Samsung warns memory shortage will worsen next year as AI demand surges
Phones, laptops and AI hardware are already feeling the squeeze as Samsung says the memory shortage will likely worsen next year and stretch into 2027.

Higher prices for phones, laptops and gaming handhelds are no longer just a supply-chain nuisance. Samsung Electronics said the memory crunch driving up costs across consumer electronics and AI hardware was severe enough that it expected conditions to worsen next year, with customers already placing orders for 2027.
The warning matters because the strain is no longer limited to a few hot components. AI data-center operators have been buying advanced memory such as high-bandwidth memory for accelerators, tightening supply of conventional DRAM used in everyday devices. That leaves manufacturers of smartphones, PCs and other consumer products competing with deep-pocketed data-center buyers for the same limited capacity, a setup that can push prices higher and delay product launches if chip supply stays constrained.

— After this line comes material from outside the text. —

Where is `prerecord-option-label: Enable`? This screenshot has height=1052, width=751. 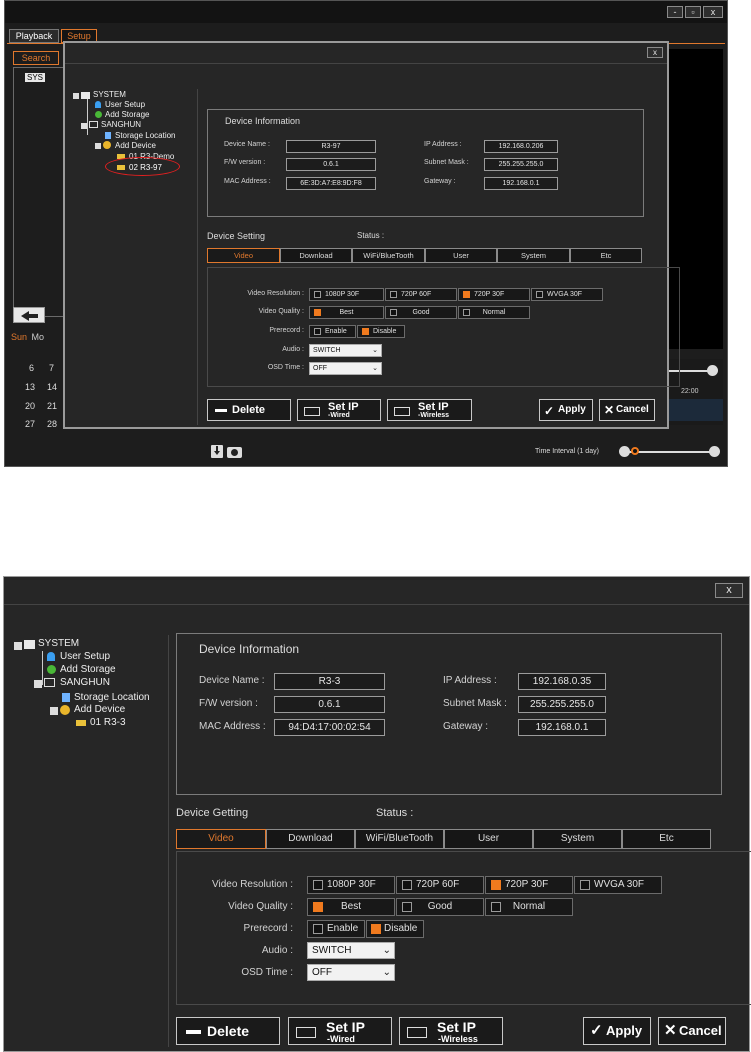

Samsung delivered the warning during an earnings call as it posted record first-quarter 2026 results. Operating profit reached 57.2 trillion won, or $38.6 billion, on revenue of 133.9 trillion won, also a quarterly high. The company said its semiconductor division accounted for more than 93% of total profit, underscoring how much the chip business has carried the group. Chip income rose roughly 49-fold from a year earlier, a jump driven by the memory market’s tightest conditions in years.
Samsung said the shortage was being fueled by AI data-center demand and that it had already signed multi-year binding contracts with customers to secure supply. It did not disclose which customers were involved or give terms. The company’s message was clear: this is not a temporary lull between orders, but a demand cycle that is still accelerating, with buyers trying to lock up capacity well in advance.

For the broader market, that points to a structural problem rather than a brief disruption. Industry coverage has already shown memory makers raising prices and warning that the crunch could stretch into 2027. As the world’s top memory chipmaker by sales, Samsung’s outlook is likely to ripple through the electronics sector, where higher input costs can feed into retail prices long before shoppers see the first sign of relief.